Top diplomats of Japan, South Korea and the US have agreed to strengthen ties and force Pyongyang to end its nuclear program. US Secretary of State Mike Pompeo said that North Korea sanctions will not be lifted yet.

A placard on the streets of Wonsan, North Korea
Image: picture-alliance/AP Photo/W. Maye-E

US Secretary of State Mike Pompeo, Japanese Foreign Minister Taro Kono and his South Korean counterpart Kang Kyung-wha on Sunday urged North Korea to take concrete steps toward complete denuclearization. The allied countries agreed to keep UN-backed economic sanctions on Pyongyang until it completely dismantles its nuclear program.

"We were able to reaffirm our unwavering commitment to the continued strengthening of our trilateral cooperation towards the common goal of North Korea's complete, verifiable and irreversible dismantlement of all nuclear weapons and missiles," Kono told a joint news conference in Tokyo.

Read more: Is North Korea defying the US in expanding weapons production?

The talks come a day after Pompeo's Pyongyang visit, which he dubbed successful. But on Saturday, North Korean officials rejected US demands for denuclearization, calling them "unilateral."

North Korea also slammed Washington's "gangster-like" attitude.

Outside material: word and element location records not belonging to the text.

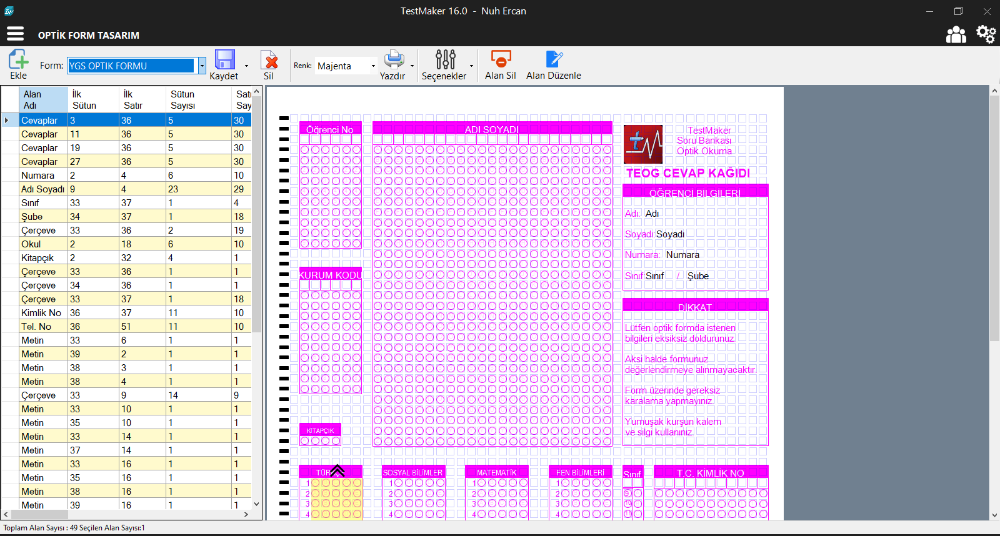Viewport: 1000px width, 536px height.
Task: Open the settings gears icon
Action: (985, 34)
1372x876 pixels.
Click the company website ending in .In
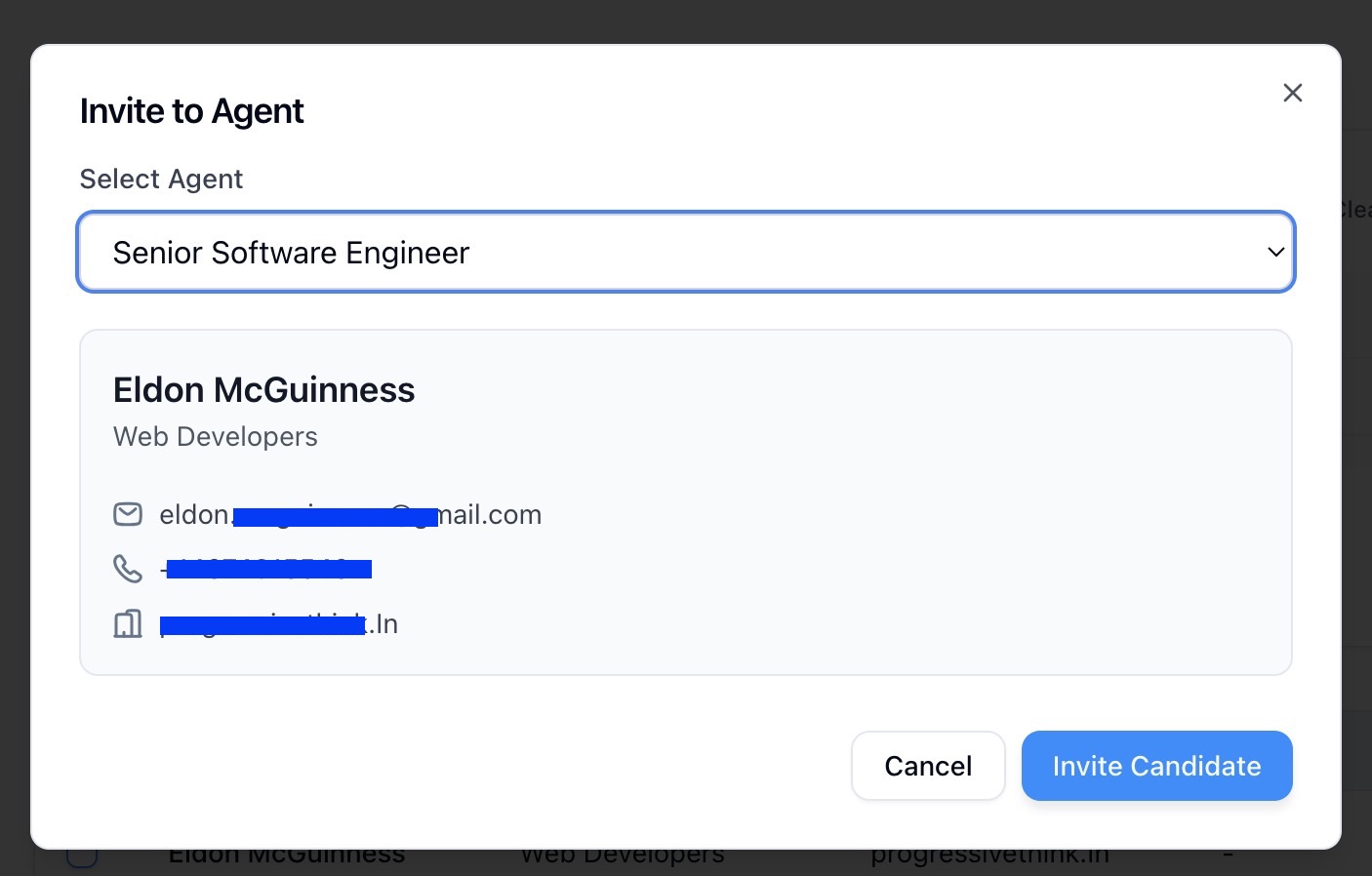pyautogui.click(x=279, y=624)
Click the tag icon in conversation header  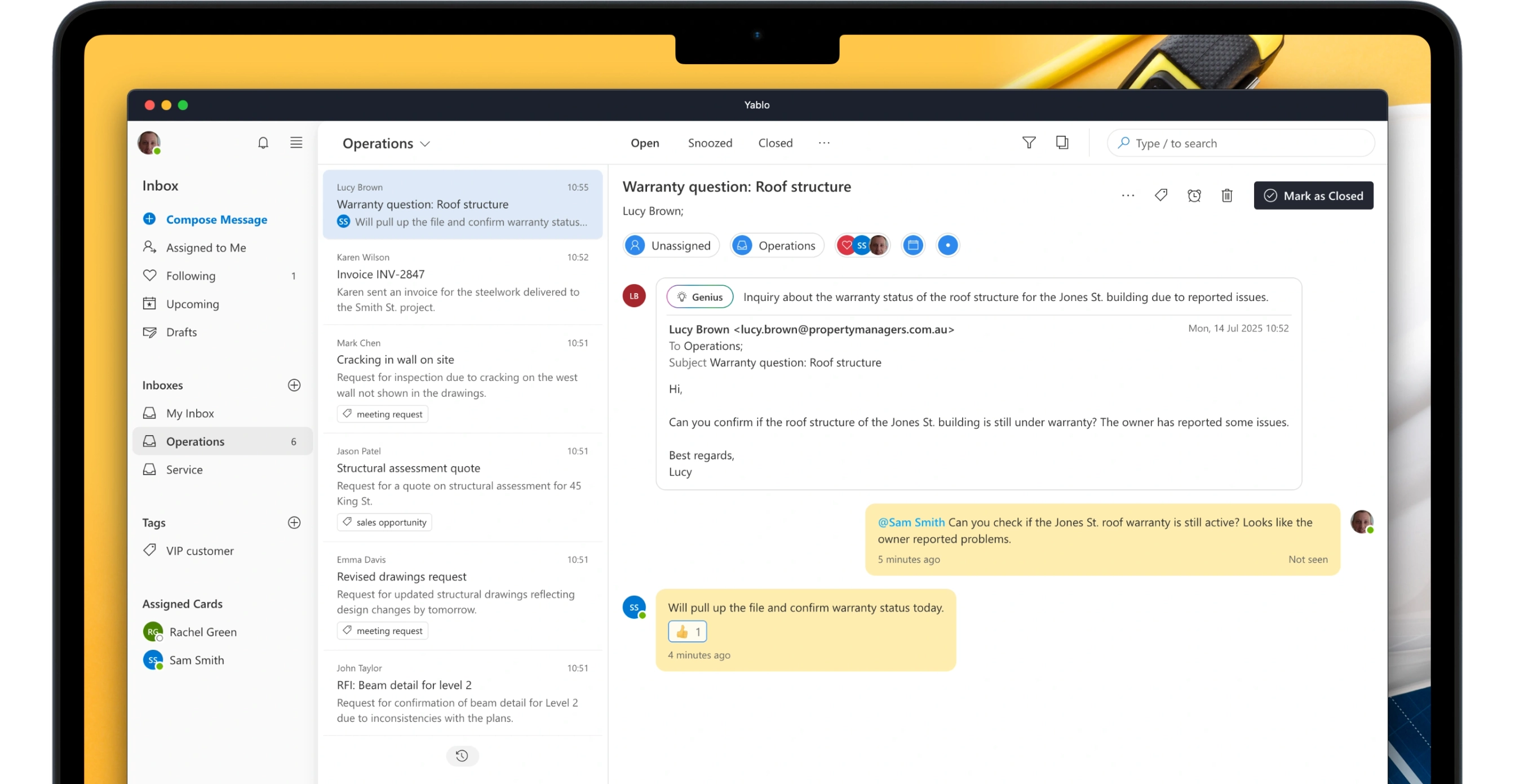tap(1160, 195)
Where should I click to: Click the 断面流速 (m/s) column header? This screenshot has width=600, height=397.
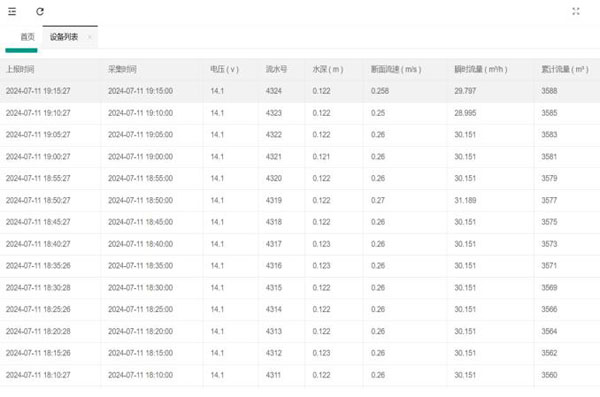396,69
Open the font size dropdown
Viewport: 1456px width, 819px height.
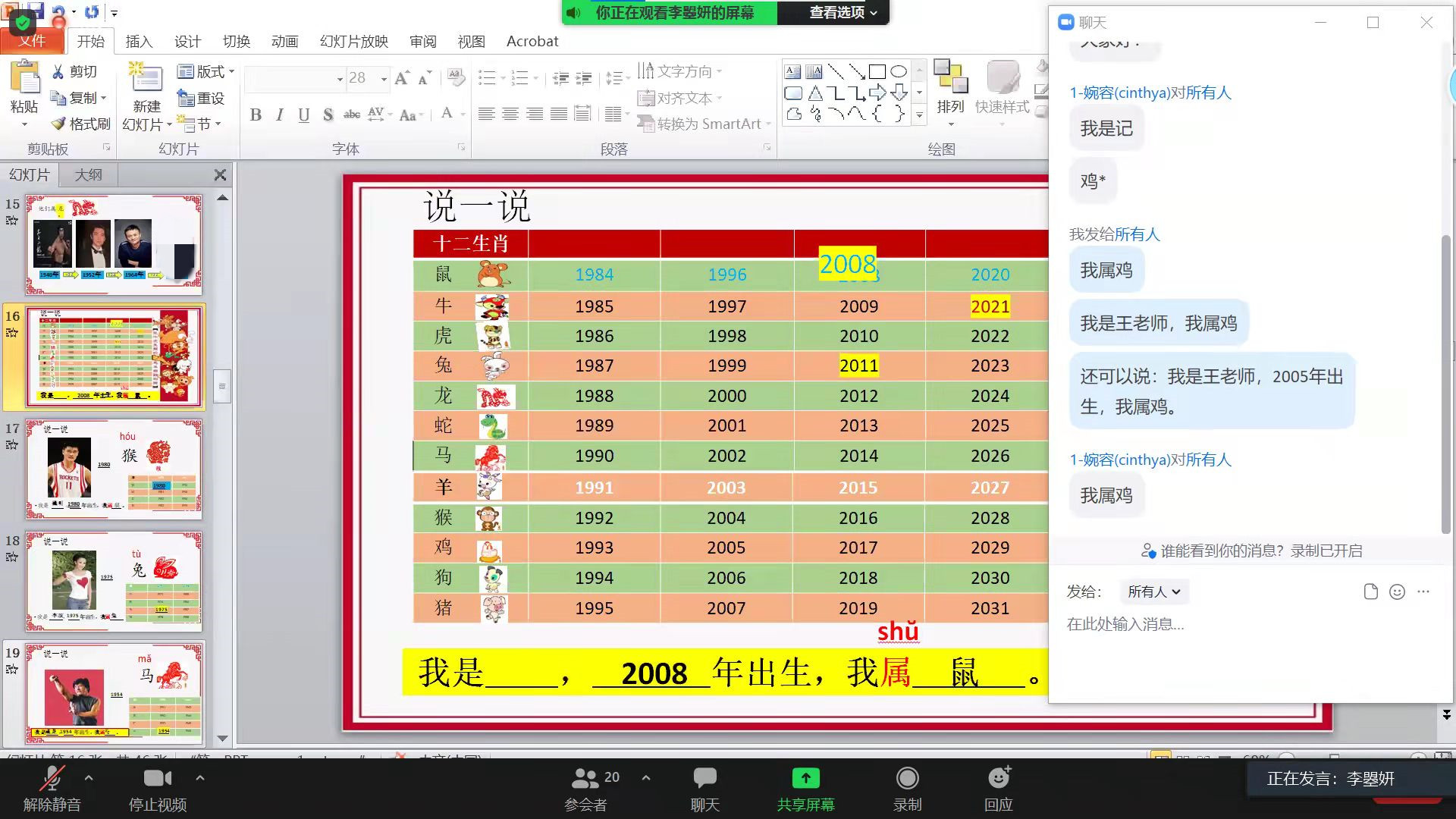click(x=384, y=78)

"The US is fatally mistaken if it went to the extent of regarding that the DPRK (North Korea's official name) would be compelled to accept, out of its patience, demands reflecting its gangster-like mindset," according to a statement relayed by the state-run KCNA news agency.

Mike Pompeo, Taro Kono and Kang Kyung-wha
Mike Pompeo, Taro Kono and Kang Kyung-wha said they remain committed to the sanctions regimeImage: picture-alliance/AP Photo/D. Mareuil

A diplomatic failure?

A landmark meeting between US President Donald Trump and North Korean leader Kim Jong Un on June 12 in Singapore had raised hopes for peace on the Korean peninsula and improved US-North Korea ties.

But there hasn't been much progress on the commitments made during the Singapore summit.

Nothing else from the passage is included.